(Rows from a dataset)
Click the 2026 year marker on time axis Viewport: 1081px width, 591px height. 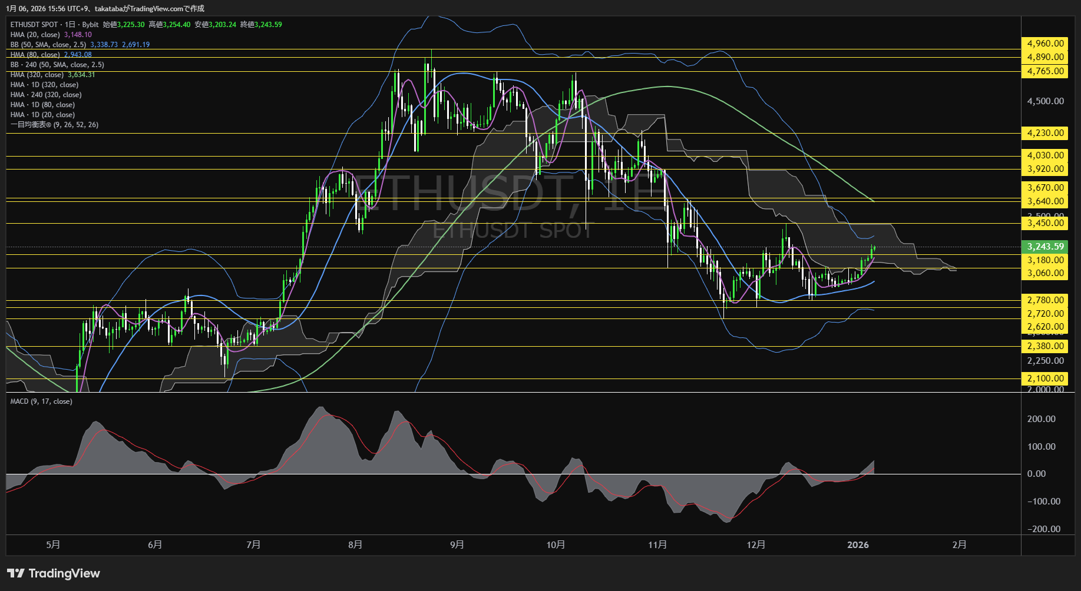click(x=858, y=545)
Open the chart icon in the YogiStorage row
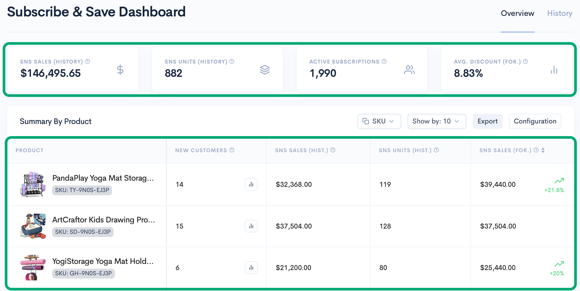Screen dimensions: 580x291 click(x=251, y=268)
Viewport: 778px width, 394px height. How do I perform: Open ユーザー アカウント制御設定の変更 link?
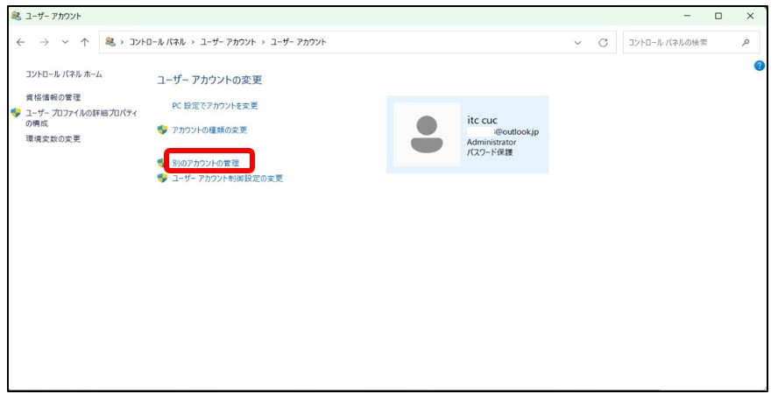tap(227, 179)
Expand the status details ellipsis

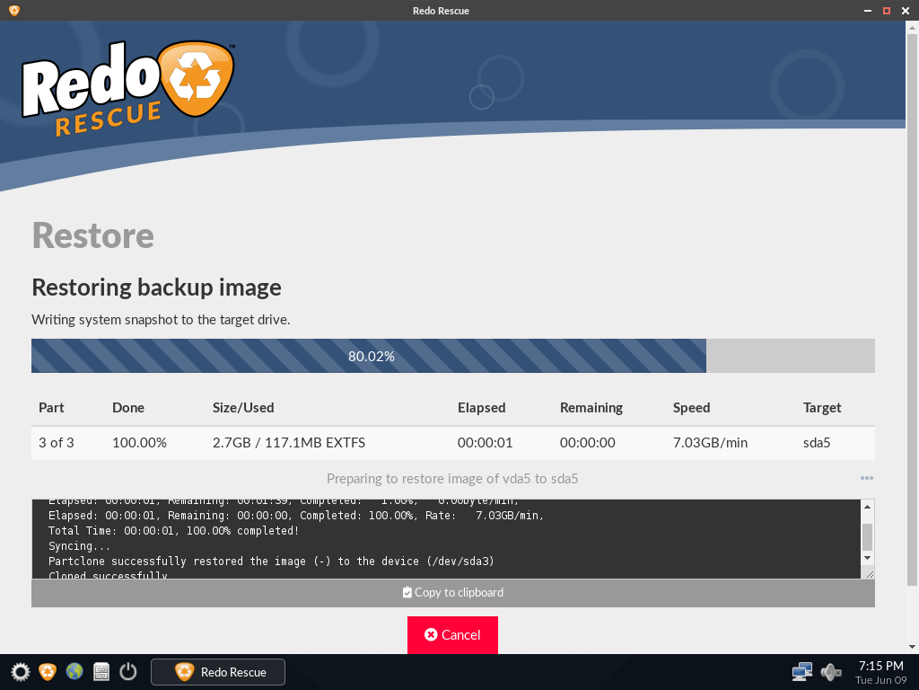coord(866,478)
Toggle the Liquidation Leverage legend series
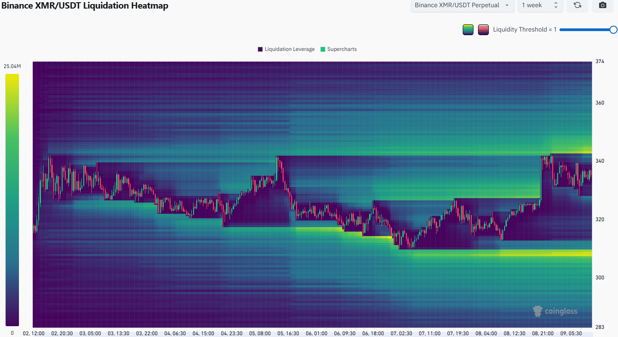 point(289,49)
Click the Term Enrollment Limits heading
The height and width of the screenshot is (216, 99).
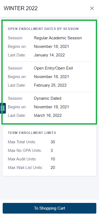32,133
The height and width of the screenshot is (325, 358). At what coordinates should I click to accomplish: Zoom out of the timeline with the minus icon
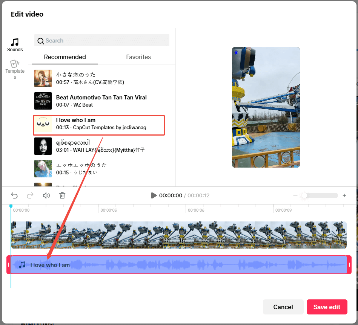point(295,195)
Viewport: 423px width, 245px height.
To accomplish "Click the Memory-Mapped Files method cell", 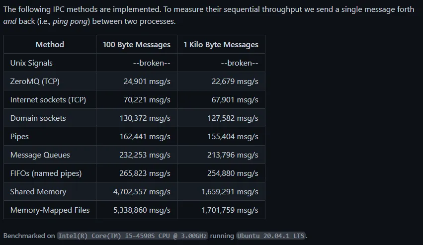I will click(x=50, y=210).
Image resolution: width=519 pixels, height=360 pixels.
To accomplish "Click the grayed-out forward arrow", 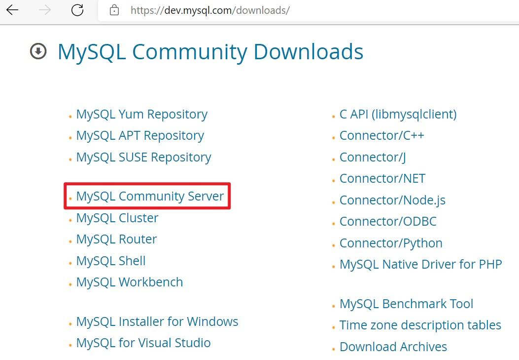I will tap(45, 10).
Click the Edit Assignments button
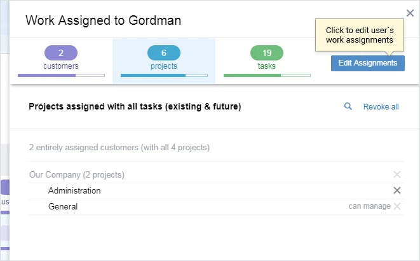Screen dimensions: 420x261 pos(367,63)
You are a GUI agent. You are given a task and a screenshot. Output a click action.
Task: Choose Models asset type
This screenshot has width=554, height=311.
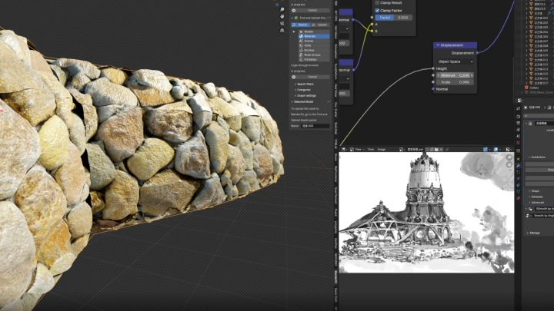tap(307, 31)
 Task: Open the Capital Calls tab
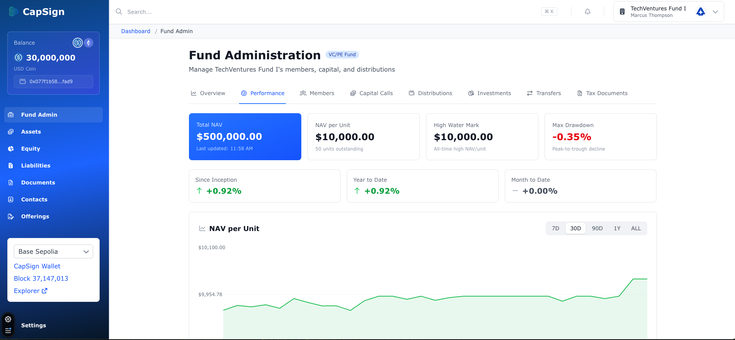[371, 93]
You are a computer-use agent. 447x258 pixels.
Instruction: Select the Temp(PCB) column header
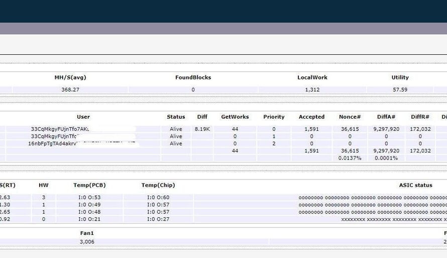pyautogui.click(x=89, y=185)
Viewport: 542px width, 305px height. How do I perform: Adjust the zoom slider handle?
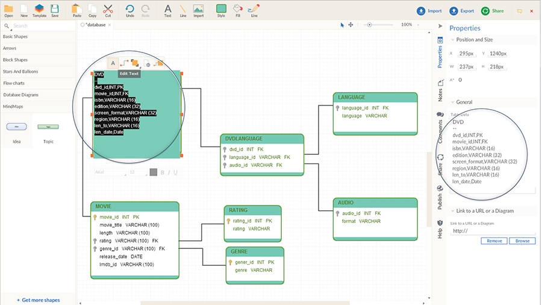click(x=369, y=25)
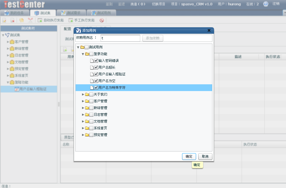Uncheck the 用户名为空 test case checkbox
Screen dimensions: 286x188
point(96,81)
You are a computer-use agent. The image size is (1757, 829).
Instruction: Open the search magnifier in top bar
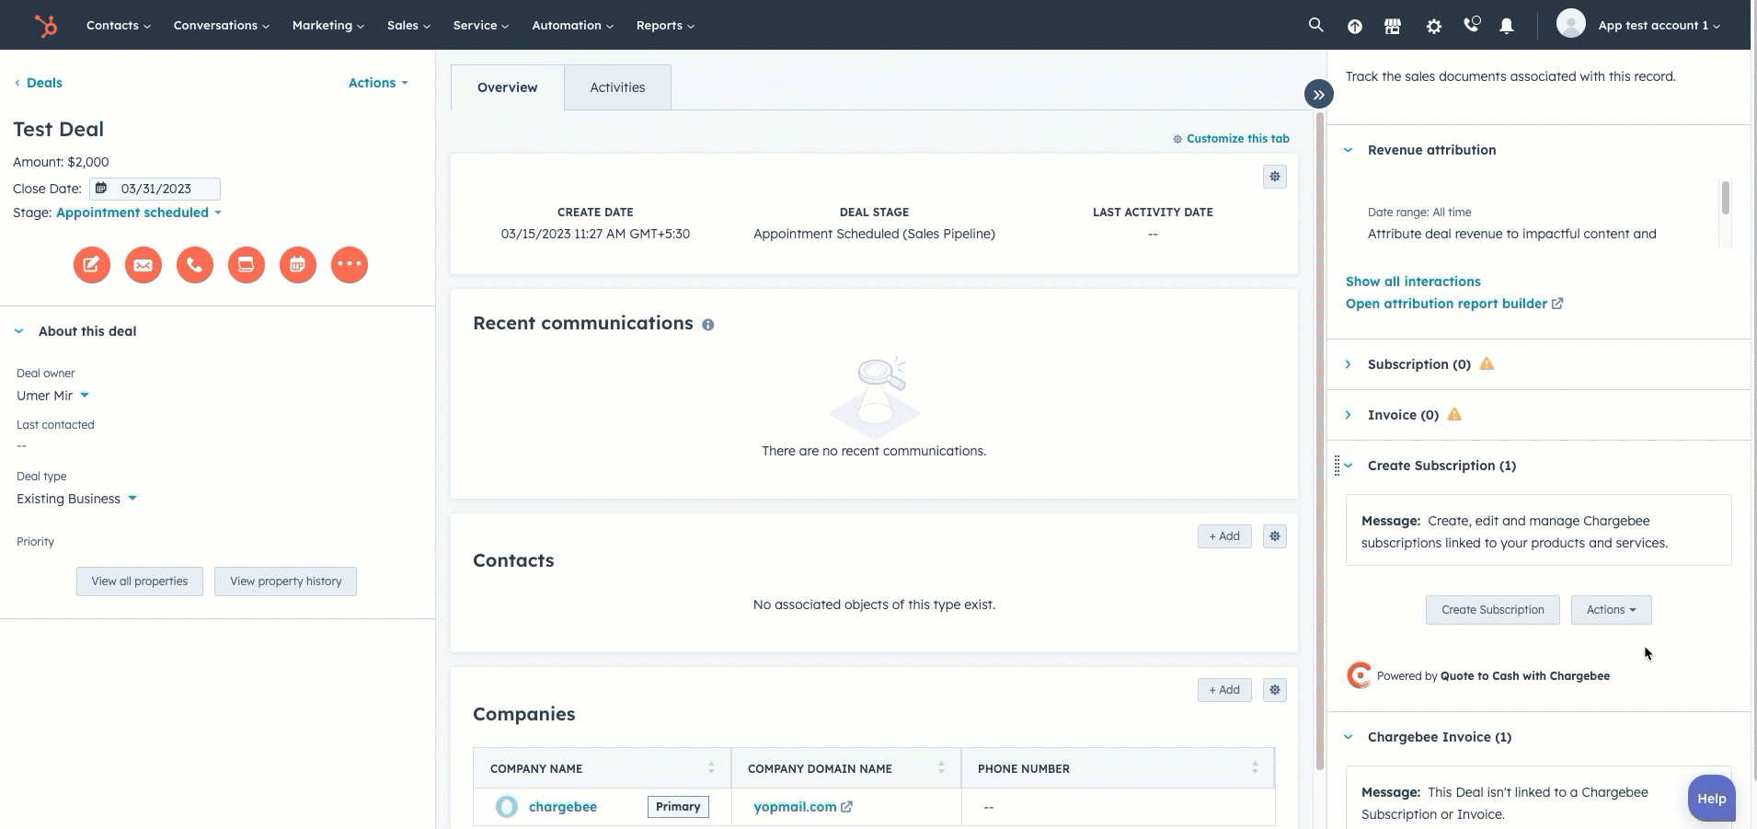(x=1315, y=26)
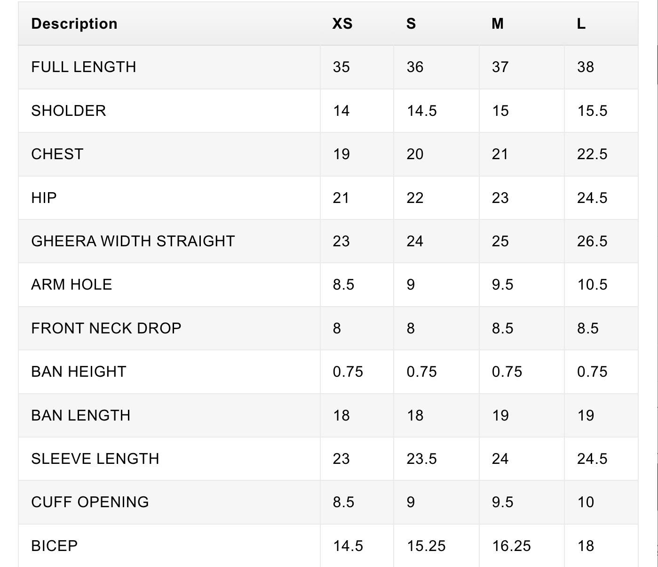Click the BAN LENGTH row label

81,415
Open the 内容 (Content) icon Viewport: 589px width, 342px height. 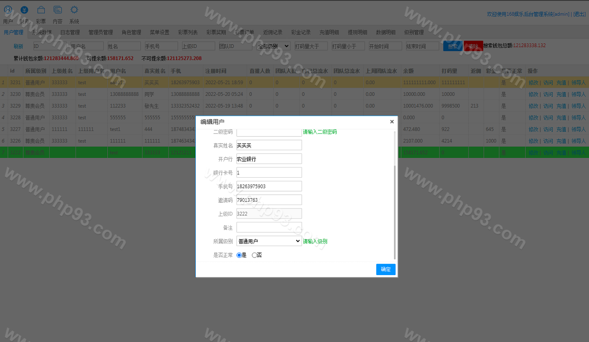58,10
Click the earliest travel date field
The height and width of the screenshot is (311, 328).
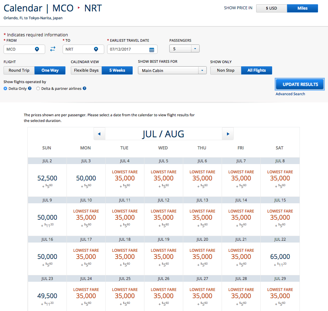(128, 49)
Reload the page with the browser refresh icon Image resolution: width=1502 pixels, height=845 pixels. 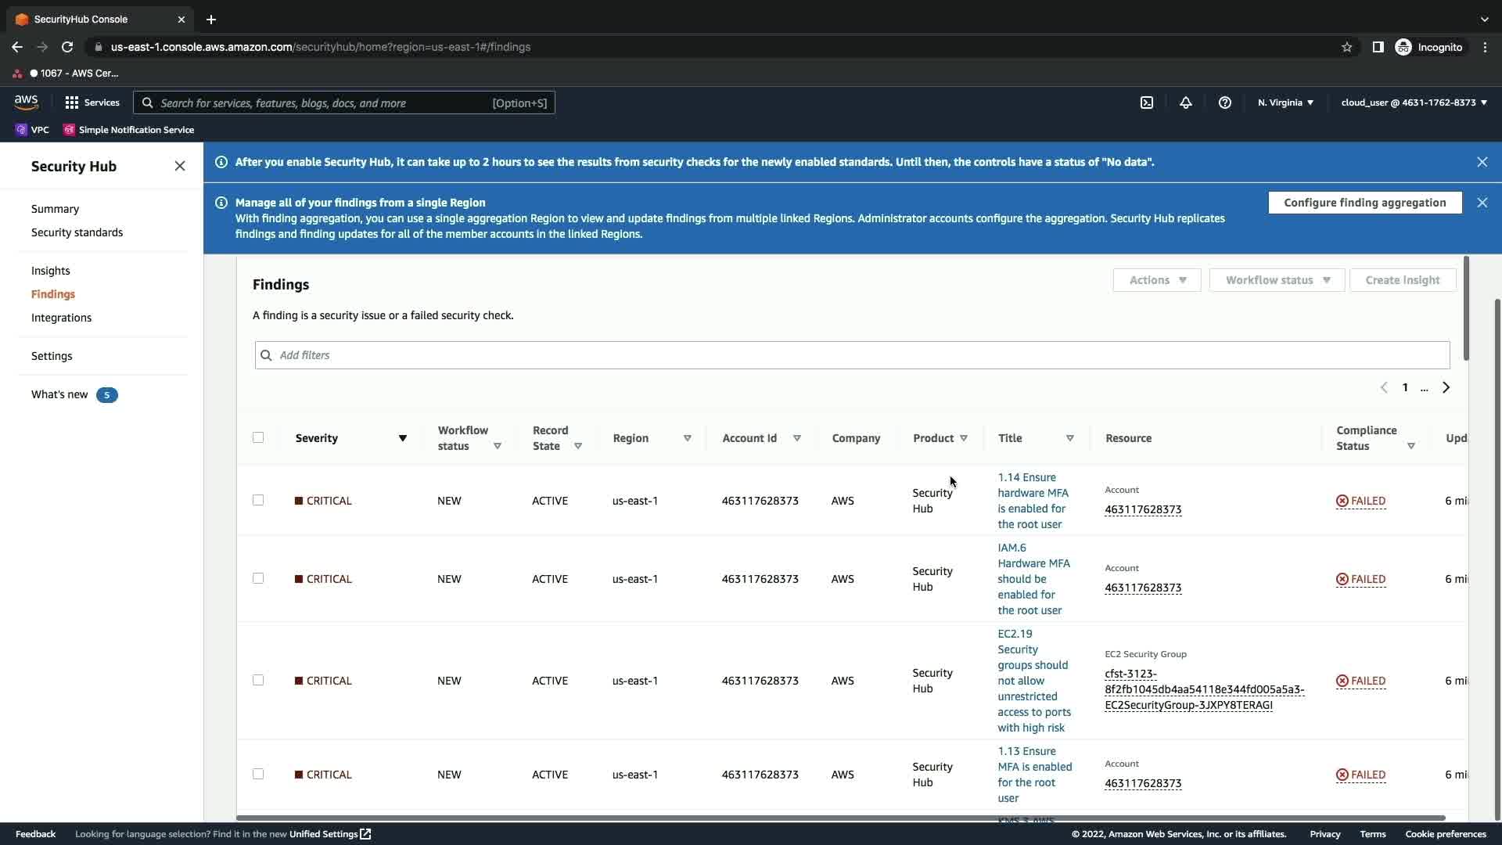(x=67, y=47)
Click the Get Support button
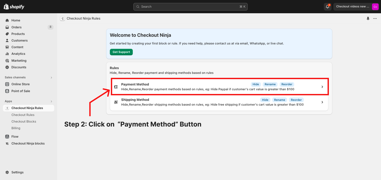 pos(121,52)
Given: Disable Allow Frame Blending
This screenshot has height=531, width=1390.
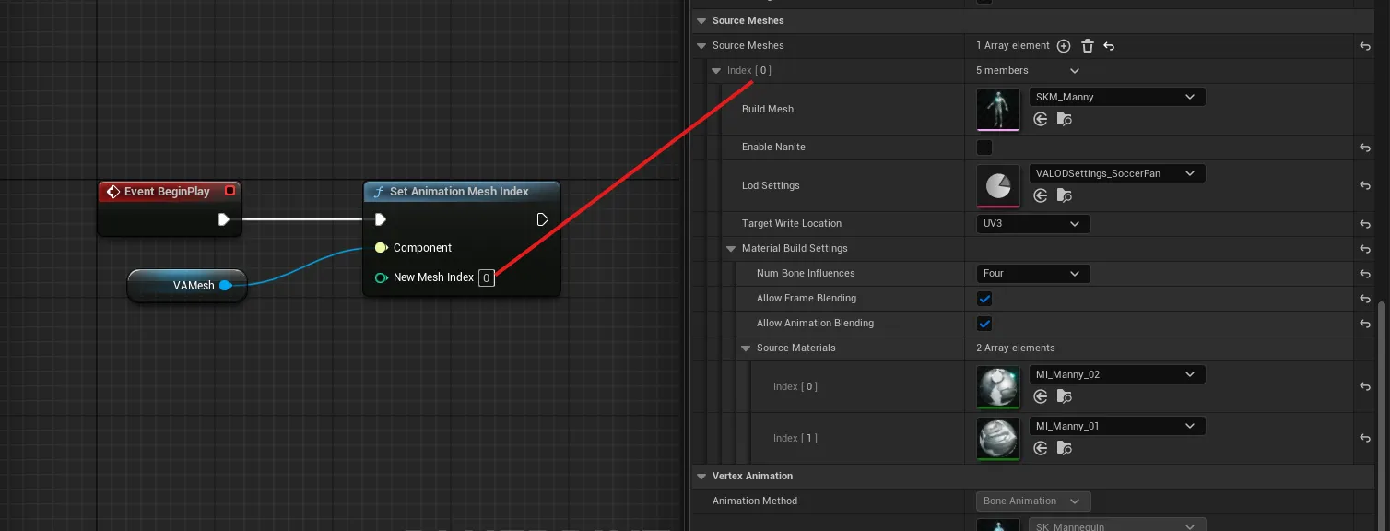Looking at the screenshot, I should 984,298.
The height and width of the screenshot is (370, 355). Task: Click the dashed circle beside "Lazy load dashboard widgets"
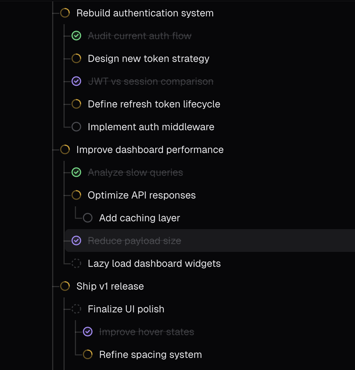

— Written task —
Could you repeat the part of the material that opens with the line containing "You are a GUI" and closes with the line containing "point(96,81)", both of those lines included, leaving the pictures out?

— Completed task —
You are a GUI agent. You are given a task and a screenshot. Output a click action.
Task: Choose Models asset type
This screenshot has width=554, height=311.
tap(307, 31)
 Task: Open the Capital Calls tab
[371, 93]
You are a computer-use agent. 447x258 pixels.
Instruction: Select the Temp(PCB) column header
pyautogui.click(x=89, y=185)
Viewport: 542px width, 305px height. How do I perform: Adjust the zoom slider handle?
click(x=369, y=25)
Uncheck the 用户名为空 test case checkbox
Screen dimensions: 286x188
point(96,81)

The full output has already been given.